Problem statement - Reproduce the whole of the data exactly.

---

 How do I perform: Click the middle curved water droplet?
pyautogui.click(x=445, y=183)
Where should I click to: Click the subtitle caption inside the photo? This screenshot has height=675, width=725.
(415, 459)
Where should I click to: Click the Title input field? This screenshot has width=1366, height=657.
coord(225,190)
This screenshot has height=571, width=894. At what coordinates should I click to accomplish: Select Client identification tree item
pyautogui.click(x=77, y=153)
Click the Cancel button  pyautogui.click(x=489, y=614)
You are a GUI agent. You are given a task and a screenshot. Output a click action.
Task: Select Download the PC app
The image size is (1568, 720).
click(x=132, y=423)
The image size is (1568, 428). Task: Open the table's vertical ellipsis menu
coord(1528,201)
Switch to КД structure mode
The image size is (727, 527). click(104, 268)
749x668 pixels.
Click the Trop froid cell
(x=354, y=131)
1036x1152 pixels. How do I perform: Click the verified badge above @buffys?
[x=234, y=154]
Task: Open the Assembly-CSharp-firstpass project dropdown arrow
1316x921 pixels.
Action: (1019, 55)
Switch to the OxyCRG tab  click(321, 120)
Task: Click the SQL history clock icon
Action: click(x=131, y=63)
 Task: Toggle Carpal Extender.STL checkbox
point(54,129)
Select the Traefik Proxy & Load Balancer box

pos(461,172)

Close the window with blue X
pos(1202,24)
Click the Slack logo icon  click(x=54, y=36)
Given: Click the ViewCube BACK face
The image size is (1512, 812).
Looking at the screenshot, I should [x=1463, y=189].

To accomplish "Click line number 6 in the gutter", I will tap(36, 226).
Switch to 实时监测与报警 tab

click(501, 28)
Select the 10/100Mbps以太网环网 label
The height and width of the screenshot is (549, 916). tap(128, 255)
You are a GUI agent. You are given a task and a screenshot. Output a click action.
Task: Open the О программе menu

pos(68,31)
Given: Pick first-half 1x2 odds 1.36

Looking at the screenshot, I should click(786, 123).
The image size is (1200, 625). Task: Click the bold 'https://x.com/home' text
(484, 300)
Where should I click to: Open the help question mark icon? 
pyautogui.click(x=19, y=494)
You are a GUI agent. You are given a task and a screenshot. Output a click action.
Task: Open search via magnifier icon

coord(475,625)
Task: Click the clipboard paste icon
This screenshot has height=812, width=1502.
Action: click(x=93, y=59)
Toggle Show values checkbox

---

Response below -
 How do I perform: Click the middle curved water droplet?
pyautogui.click(x=445, y=183)
Where should I click to: Click the subtitle caption inside the photo? This screenshot has height=675, width=725.
(415, 459)
Where should I click to: Click the Title input field? This screenshot has width=1366, height=657.
coord(225,190)
This screenshot has height=571, width=894. At what coordinates should I click to accomplish: Select Client identification tree item
pyautogui.click(x=77, y=153)
Click the Cancel button  pyautogui.click(x=489, y=614)
You are a GUI agent. You are given a task and a screenshot. Output a click action.
Task: Select Download the PC app
The image size is (1568, 720).
click(x=132, y=423)
The image size is (1568, 428). Task: Open the table's vertical ellipsis menu
coord(1528,201)
Switch to КД structure mode
The image size is (727, 527). click(104, 268)
749x668 pixels.
Click the Trop froid cell
(x=354, y=131)
1036x1152 pixels. How do I perform: Click the verified badge above @buffys?
[x=234, y=154]
Task: Open the Assembly-CSharp-firstpass project dropdown arrow
1316x921 pixels.
Action: (1019, 55)
Switch to the OxyCRG tab  click(321, 120)
Task: Click the SQL history clock icon
Action: click(x=131, y=63)
 Task: Toggle Carpal Extender.STL checkbox
point(54,129)
Select the Traefik Proxy & Load Balancer box

pos(461,172)

Close the window with blue X
pos(1202,24)
Click the Slack logo icon  click(x=54, y=36)
Given: Click the ViewCube BACK face
The image size is (1512, 812).
Looking at the screenshot, I should [x=1463, y=189].

To accomplish "Click line number 6 in the gutter", I will tap(36, 226).
Switch to 实时监测与报警 tab

click(501, 28)
Select the 10/100Mbps以太网环网 label
The height and width of the screenshot is (549, 916). tap(128, 255)
You are a GUI agent. You are given a task and a screenshot. Output a click action.
Task: Open the О программе menu

pos(68,31)
Given: Pick first-half 1x2 odds 1.36

Looking at the screenshot, I should click(786, 123).
The image size is (1200, 625). Task: Click the bold 'https://x.com/home' text
(484, 300)
Where should I click to: Open the help question mark icon? 
pyautogui.click(x=19, y=494)
You are a GUI agent. You are given a task and a screenshot. Output a click action.
Task: Open search via magnifier icon

coord(475,625)
Task: Click the clipboard paste icon
This screenshot has height=812, width=1502.
Action: click(x=93, y=59)
Toggle Show values checkbox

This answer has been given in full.